Loot
- Chief executive: Graham Tolhurst
- Managing director: Claire Payne
- Appointed marketing director: Jo Earle
- Owner/Executive: Elgin Loane
- Categories: Classified advertising
- Frequency: Weekly
- Circulation: 180,000
- Founder: David Landau
- Founded: 1984
- First issue: March 1985; 41 years ago
- Company: Daily Mail and General Trust
- Country: United Kingdom
- Based in: London
- Language: English
- Website: loot.com
- ISSN: 2045-6956

= Loot (magazine) =

UK magazine

Loot was one of the United Kingdom's leading free classified advertising publishers, distributing its products via print, Internet, interactive television and Wireless Application Protocol (WAP). As of 2026 it remained in operation as a Web site.

==History and profile==
Loot was founded in 1984 when David Landau, an Oxford don and an art historian, picked up a magazine titled Secondamano ("second-hand") in a Milan airport, believing it to be an antiques magazine. Finding out it was a free classified advertisements magazine instead, he was intrigued by the concept, and discovered that there was no similar free-of-charge classified advertisements publication in the UK at that time (advertising in the similar Exchange & Mart was not free). Together with his sister Elizabeth, who came up with the name Loot for the new venture, and her husband Dominic Gill, then music critic for the Financial Times, the trio raised the money to launch their first publication, the London edition of LOOT: London's Noticeboard, in 1985.
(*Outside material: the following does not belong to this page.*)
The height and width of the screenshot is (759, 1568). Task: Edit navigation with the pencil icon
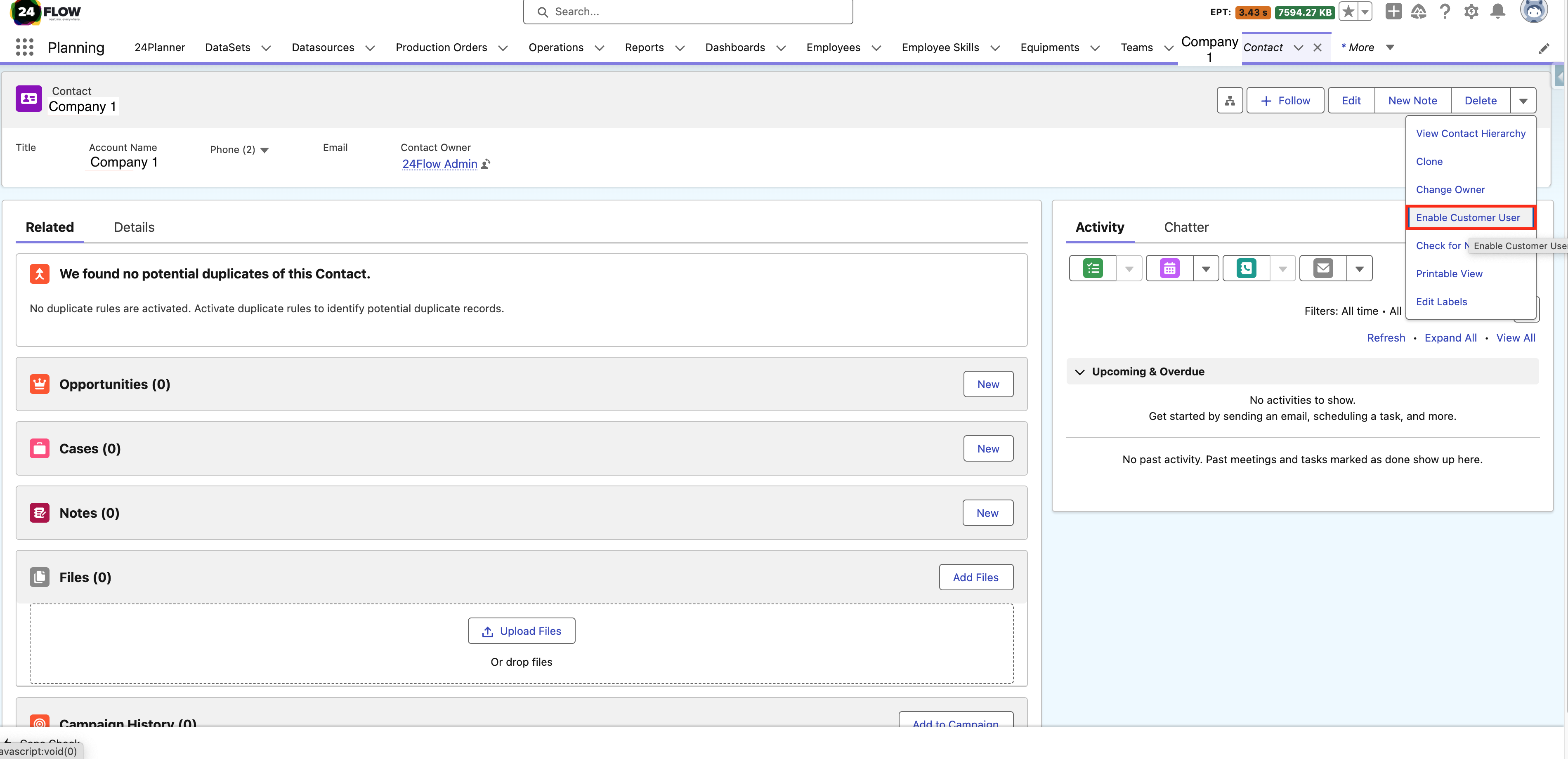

The paper was launched in March 1985 on paper the same colour as the Financial Times (i.e. pale pink or salmon), promoted as a free way "to buy, sell or exchange absolutely anything", published every Thursday. It containing only 16 pages of ads in the first edition, but soon increased the number of pages. Classified ads were initially limited to 50 words (349 characters), later cut to 30 words.

The magazine used the slogan LOOT stands for "Look Out On Thursdays", but later started publishing a Monday edition printed on yellow paper. During the early days, LOOTs policy was to have a forum called the Personal Messages column 100 on the front page, continuing on page 2, which was not for selling but contained messages from people who started to use various pen names or "LOOT names" (e.g. IWETEC standing for I Will Escape To the European Continent, Dirty Harry, Guitarman, Tiger, Sunshine, Harlequin, Lambkins, and Michelin Man). After several months this moved to column 900 near the back, along with other personal or social categories, such as Announcements, Campaign/Lobby, and Lonely Hearts.

The first "LOOT Night Out" (LNO) was held in September 1985 at a venue in northwest London called "The Production Village" for advertisers in the Personal Messages column to meet each other and some of the staff. This was followed by a few larger scale "LOOT Nights Out", organised by the magazine themselves, attended by a larger cross-section of LOOT readers, then continued with smaller-scale events organised by the advertisers in the Personal Messages column.

LOOT started publishing three weekly editions, then increased to five weekly editions, each on a different colour paper.

In 1988, Loot started a Manchester edition, which was followed by other regional editions. At one point, Loot's free-ads publication was published in 20 editions per week across the UK (including county-based editions such as in Essex and Kent), with a weekly circulation of approximately 180,000 copies in 1994. Loot launched Loot.com, headed by London managing director Graham Tolhurst. Loot.com quickly grew to become one of the world's largest online marketplaces, receiving more than 1.5 million advertisements online per month in 1999.

By February 2012, Loot was published thrice weekly in London and Manchester, and weekly in Liverpool; two specialist papers, Loot Recruit and Jobs Week, were also published weekly in the London area, and Bargain Pages in the West Midlands. Its website, Loot.com, generated approximately 24 million monthly page impressions and had 557,000 unique users, according to a March 2009 ABC audit.

The Loot group was bought in June 2000 by Scoot.com, but the company was forced to sell the publication at a heavy loss just 14 months later to Daily Mail and General Trust, and Loot became a division of Associated New Ventures, publishing private and business advertisements in more than 600 classifications. In 2010, it was bought from DMGT by Printing Investments Ltd, reuniting the publication with Buy&Sell, an Irish classifieds magazine previously owned by Loot.